08 March 2026

The Planck Epoch: Phase Progression from t₀ to Planck Time tₚ and the Canonical Definition of Gravity in Extended Classical Mechanics (ECM)

Soumendra Nath Thakur

March 08, 2026

Canonical ECM Definition of Gravity:

Gravity in Extended Classical Mechanics (ECM) is the reversible mass-binding condition arising from the spatial gradient of residual potential energy (−ΔPEᴇᴄᴍ) generated during frequency-driven mass manifestation.

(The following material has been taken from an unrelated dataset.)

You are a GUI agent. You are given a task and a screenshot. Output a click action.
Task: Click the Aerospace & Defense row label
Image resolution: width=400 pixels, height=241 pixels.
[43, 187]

During the primordial frequency transition (f₀ ⇒ fₚ) through the fundamental phase cycle (Δf₀ = 1 Hz = 360°), this residual potential energy appears as negative apparent mass (−Mᵃᵖᵖ), whose interaction with matter mass (Mᴍ) produces the effective gravitational field (gᵉᶠᶠ).

Unlike General Relativity, where gravity is interpreted as spacetime curvature, ECM describes gravity as a measurable energy-mass redistribution process governed by frequency transformation.

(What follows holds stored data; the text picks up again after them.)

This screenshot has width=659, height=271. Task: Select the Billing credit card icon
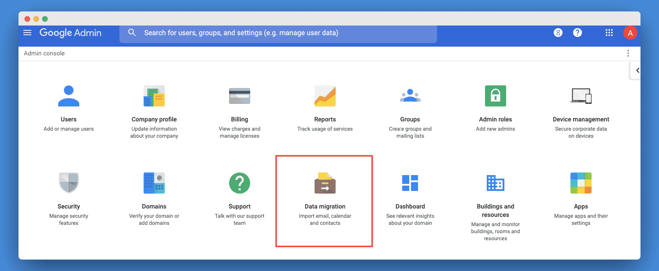tap(239, 96)
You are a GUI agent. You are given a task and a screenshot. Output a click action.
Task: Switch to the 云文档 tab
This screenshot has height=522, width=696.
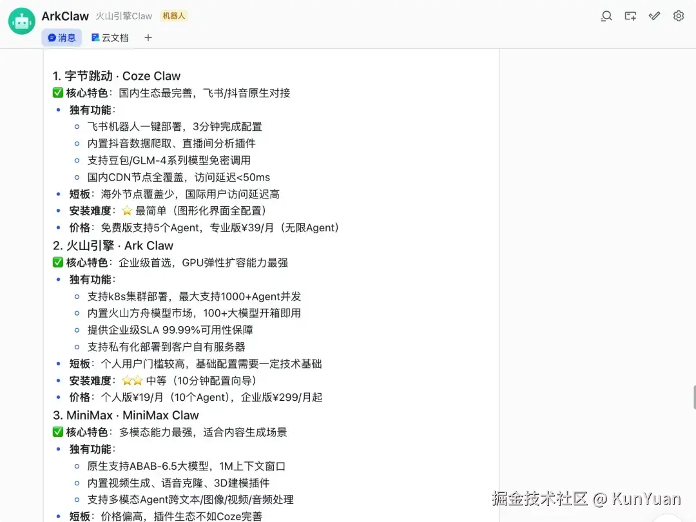click(110, 38)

Equation 1 — ECM gravity structure

Fᴇᴄᴍ = gᵉᶠᶠ = ∇(−PEᴇᴄᴍ) ≡ ∇(Mᵃᵖᵖ) ↔ Mᴍ + (-Mᵃᵖᵖ)

Equation 2 — ECM gravity identity

gᵉᶠᶠ ≡ ∇(Mᵃᵖᵖ) ≡ ∇(−ΔPEᴇᴄᴍ) ⟺ KEᴇᴄᴍ = −ΔPEᴇᴄᴍ = −ΔMᴍ c²

Interpretation

• (Mᵃᵖᵖ ≡ −ΔPEᴇᴄᴍ)

• (gᵉᶠᶠ) arises from the spatial gradient of residual potential energy

• Gravity therefore emerges from the interaction between matter mass (Mᴍ) and negative apparent mass (−Mᵃᵖᵖ)

• This makes gravity a direct manifestation of potential-energy redistribution

I would like to clarify that Planck time (tₚ) should not be interpreted merely as a single isolated numerical value. A duration is always defined by the difference between two states, not by a number alone. For example, a duration of 10 minutes does not arise simply from the number 10; rather, it is the difference between 0 minutes and 10 minutes that constitutes the interval.

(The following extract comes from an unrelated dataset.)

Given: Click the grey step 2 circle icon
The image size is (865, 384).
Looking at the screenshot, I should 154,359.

Similarly, Planck time (tₚ) may be understood as the difference between an initial reference state (t₀) and the terminal state (tₚ).

While (tₚ) is regarded as the smallest physically meaningful unit of time, the reference point (t₀) represents an abstract boundary condition, since any time smaller than (tₚ) lies outside the domain of physically measurable time.

Conceptually, the progression from (t₀) to (tₚ) may be illustrated as a phase progression, analogous to a circular scale:

t₀°, t₁°, t₂°, … , t₃₅₉°

which represents the frequency progression

f₀ ⇒ fₚ 

When the cycle completes at

t₃₆₀°

the full progression corresponds to one Planck time interval (tₚ).

Thus, the domain between (t₀°) and (t₃₆₀°)—that is, the completion of a full phase cycle (Δf₀ = 1 Hz = 360°) represents the Planck epoch in this interpretation.

In this sense, the Planck epoch represents the primordial phase domain in which frequency-governed energy transformation progressively establishes the first physically meaningful temporal interval, culminating in the emergence of Planck time (tₚ).

Within this framework, the Planck epoch is described through the energy-equivalence principle together with the frequency–energy equivalence relation, where (tₚ) emerges as the completion of a fundamental phase cycle, rather than as a single isolated constant.